[Data on where items appear]
########################################

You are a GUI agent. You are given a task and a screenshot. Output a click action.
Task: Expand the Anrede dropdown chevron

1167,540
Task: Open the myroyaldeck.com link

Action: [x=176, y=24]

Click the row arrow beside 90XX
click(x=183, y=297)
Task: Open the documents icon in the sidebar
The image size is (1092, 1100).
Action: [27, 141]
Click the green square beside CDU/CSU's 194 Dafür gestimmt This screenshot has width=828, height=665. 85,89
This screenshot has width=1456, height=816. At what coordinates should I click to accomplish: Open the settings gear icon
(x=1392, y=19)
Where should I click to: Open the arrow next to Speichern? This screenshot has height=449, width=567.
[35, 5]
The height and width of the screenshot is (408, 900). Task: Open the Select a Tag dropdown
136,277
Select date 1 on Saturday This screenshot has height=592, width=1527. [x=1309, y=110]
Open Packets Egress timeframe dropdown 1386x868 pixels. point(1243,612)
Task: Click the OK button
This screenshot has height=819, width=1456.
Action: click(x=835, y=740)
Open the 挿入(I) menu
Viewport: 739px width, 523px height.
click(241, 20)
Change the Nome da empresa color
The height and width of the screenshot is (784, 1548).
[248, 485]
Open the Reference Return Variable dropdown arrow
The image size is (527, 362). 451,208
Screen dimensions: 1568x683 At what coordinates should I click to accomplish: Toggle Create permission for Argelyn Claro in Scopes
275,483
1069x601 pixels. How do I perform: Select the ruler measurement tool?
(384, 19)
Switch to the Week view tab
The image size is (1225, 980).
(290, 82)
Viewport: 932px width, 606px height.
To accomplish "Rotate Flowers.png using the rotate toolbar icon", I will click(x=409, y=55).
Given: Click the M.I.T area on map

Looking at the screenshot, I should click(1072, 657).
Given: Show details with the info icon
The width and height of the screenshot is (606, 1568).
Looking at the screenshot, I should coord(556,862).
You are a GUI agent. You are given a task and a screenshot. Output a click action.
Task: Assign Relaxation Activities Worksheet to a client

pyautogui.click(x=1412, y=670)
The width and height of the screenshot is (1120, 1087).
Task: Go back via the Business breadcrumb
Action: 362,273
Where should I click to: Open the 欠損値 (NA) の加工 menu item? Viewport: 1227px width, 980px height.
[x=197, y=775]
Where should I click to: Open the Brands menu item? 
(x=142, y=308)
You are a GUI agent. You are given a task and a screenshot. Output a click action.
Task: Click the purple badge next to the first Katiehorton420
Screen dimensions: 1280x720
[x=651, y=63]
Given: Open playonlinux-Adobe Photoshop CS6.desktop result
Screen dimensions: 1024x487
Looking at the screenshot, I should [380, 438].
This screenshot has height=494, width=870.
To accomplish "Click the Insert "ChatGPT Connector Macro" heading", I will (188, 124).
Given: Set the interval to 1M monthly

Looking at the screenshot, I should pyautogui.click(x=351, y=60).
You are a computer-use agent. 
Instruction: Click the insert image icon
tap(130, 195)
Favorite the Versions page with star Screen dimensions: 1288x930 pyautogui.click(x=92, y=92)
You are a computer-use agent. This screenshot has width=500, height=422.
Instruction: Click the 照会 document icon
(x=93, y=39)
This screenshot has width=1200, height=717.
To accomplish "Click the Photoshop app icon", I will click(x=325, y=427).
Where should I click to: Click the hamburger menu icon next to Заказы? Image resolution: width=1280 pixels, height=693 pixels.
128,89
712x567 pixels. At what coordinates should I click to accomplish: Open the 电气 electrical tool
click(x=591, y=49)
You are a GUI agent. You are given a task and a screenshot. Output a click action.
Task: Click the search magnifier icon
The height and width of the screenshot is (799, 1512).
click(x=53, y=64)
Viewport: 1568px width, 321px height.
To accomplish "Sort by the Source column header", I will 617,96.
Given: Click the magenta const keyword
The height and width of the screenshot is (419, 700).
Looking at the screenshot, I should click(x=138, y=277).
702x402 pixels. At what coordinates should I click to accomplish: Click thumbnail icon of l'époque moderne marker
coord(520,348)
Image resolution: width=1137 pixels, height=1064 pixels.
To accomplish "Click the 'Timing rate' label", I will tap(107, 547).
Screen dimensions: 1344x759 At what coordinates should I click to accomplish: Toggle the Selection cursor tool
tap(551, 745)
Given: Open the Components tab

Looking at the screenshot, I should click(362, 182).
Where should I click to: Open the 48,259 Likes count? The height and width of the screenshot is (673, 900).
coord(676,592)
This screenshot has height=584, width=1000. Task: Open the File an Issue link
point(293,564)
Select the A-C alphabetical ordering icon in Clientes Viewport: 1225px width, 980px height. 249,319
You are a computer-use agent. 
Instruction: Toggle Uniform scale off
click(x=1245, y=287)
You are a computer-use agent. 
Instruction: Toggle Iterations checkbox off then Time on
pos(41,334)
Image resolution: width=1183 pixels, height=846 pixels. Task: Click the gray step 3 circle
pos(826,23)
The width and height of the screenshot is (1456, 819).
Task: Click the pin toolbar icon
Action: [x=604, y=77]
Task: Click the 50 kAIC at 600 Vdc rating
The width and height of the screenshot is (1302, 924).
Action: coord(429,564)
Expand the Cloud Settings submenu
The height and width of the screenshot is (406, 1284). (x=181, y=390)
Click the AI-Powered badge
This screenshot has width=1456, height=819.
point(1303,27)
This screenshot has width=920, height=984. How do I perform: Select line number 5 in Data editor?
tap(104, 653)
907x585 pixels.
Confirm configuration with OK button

########################################

**Work to complete**
Locate each line in the data that contains the word "resolution" and copy those lines.

**Reply**
Where should I click to: Click the hamburger menu icon next to Заказы? Image resolution: width=1280 pixels, height=693 pixels.
Image resolution: width=1137 pixels, height=1064 pixels.
Image resolution: width=1183 pixels, height=846 pixels. Task: Click the gray step 3 circle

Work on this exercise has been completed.